Clyde Alloway was born in Tulsa, Oklahoma, attended Chandler High School in Arizona, entered the Air Force in 1953 at Phoenix, and called his home town Portsmouth, New Hampshire (Pease AFB).
Technical Sergeant Alloway was in Vietnam 1965-66 as a flight line crew member on A-1 Douglas Skyraiders, and was again in Southeast Asia when he volunteered as an Illuminator Operator with the 18th Special Operations Squadron in 1969. He died after bailing out over the China Sea off the South Vietnam coast, on June 7, 1970 when his crew’s aircraft was unable to control a runaway propeller on their AC-119.
He was 32 years old.
The mission where Clyde bailed out began as a routine mission to intercept and destroy Viet Cong convoys heading south down the many trails called the Ho Chi Minh trail. However, about 20 minutes into the mission, a runaway propeller occurred and the pilots turned around and headed back to Da Nang Airbase, trying every way to feather the prop. This included all the emergency procedures, including pulling abruptly upward to almost stall the aircraft to try to slow the prop speed, but to no avail. As the crew related their story, the engine appeared to be on fire with a 50 foot trail of sparks as if the gigantic radial engine cylinders were being consumed. The floor was vibrating up and down and trying to walk felt really weird as if they didn’t know when their foot was going to touch. The engine appeared to begin to twist off its engine mounts and all control over the engine was lost. The other reciprocating engine was at max power all this time as were the two small jets but they were still losing altitude (remember the AC-119k was operating at 180 percent over the original designed gross weight) and the pilots struggled to maintain control for a bailout. When Aircraft Commander Warren Kwiecinski gave the signal for bailout, Clyde was prepared and went into action as jumpmaster, clearing the path for crewmembers to get to the rear of the aircraft, and jettisoning the flare launcher.
Pete Chamberlain was on the mission where Clyde was lost and he told this story of their aircraft’s runaway prop and decision to bailout to Clyde’s son, Jeff: “It has been said that ‘Courage is when you are afraid but do it anyway’. Your Dad exemplifies that to me.
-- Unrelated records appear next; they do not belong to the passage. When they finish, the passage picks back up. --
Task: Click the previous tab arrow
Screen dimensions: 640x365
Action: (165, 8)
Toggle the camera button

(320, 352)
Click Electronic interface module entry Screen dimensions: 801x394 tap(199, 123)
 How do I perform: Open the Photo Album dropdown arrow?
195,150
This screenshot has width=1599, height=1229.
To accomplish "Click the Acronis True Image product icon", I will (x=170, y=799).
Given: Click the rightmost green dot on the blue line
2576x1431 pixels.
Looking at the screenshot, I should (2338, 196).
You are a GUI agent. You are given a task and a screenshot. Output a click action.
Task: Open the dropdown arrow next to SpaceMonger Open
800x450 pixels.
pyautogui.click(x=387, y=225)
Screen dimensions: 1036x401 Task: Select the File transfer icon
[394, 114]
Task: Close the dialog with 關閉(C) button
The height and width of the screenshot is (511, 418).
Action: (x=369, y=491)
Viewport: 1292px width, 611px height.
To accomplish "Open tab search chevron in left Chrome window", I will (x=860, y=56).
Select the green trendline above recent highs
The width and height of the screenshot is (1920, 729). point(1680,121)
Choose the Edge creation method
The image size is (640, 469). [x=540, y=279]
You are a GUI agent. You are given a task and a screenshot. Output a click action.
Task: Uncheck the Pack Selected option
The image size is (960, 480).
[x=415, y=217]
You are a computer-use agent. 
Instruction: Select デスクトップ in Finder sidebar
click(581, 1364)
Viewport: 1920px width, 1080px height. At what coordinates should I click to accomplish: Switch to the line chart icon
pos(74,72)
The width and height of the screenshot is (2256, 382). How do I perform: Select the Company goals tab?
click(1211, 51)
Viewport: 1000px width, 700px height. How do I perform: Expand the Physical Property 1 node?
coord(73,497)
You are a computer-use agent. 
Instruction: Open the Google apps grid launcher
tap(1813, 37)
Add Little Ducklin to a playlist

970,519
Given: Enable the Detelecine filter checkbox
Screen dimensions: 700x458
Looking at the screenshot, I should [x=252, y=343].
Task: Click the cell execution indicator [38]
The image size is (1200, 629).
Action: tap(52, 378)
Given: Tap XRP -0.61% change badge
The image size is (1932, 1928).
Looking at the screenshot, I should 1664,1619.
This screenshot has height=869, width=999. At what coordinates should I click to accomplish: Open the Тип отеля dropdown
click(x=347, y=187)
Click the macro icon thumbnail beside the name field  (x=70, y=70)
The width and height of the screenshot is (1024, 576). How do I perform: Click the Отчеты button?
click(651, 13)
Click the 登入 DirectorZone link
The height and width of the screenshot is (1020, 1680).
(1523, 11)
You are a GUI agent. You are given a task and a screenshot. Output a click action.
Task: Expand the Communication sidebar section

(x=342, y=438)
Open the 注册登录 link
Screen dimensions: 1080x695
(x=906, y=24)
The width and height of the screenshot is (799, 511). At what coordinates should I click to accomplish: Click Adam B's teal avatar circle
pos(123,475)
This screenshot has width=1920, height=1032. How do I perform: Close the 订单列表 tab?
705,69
He knew what was going on and he knew what faced him. He wanted to get back home as much as any man and more than most. But he gathered himself together for every mission and did what had to be done. My last glimpse of him was of him motioning me out the bailout door as I ran by him. I was told he waited for every other crewmember to get out until the pilot got back there and told him to go.
Taking that step out that doorway into a pitch-black night was very hard for me and I thought I hesitated (my mind was going warp speed) – later I was told that I flew past everyone. I was a strong swimmer, had swum that morning in that body of water, knew where I was (fairly close to shore) because I was a navigator and had access to all the nav info at my position. Moreover, I was dumb and thought I was immortal like many immature flyboys. I was still not thinking all that rationally at this time. I was LUCKY. I don’t know what your Dad’s thoughts were but I don’t believe he was a swimmer and it was the blackest night I can ever remember. It took a strong and courageous man to perform as your Dad did under those circumstances.”
Ron Merino, copilot on one of the CH-53 Jolly Green Rescue helicopters trying to recover the bailed out crew, was the last person to talk with Clyde as he was trying to get himself free from the parachute after the bailout. Rich Hay, Copilot on the Mission, tells his story of that bailout in his entry in this book. We may never know everything about Clyde’s death, but Clyde was one of the more senior NCOs on our AC-119s, and his Stinger crewmates remember him as one of our more mature NCOs.
Clyde’s marker is in the San Bruno Military Cemetery just outside San Francisco.
He is survived by his daughter Lynn Pappa, son Jeff Alloway, and brother Jeff.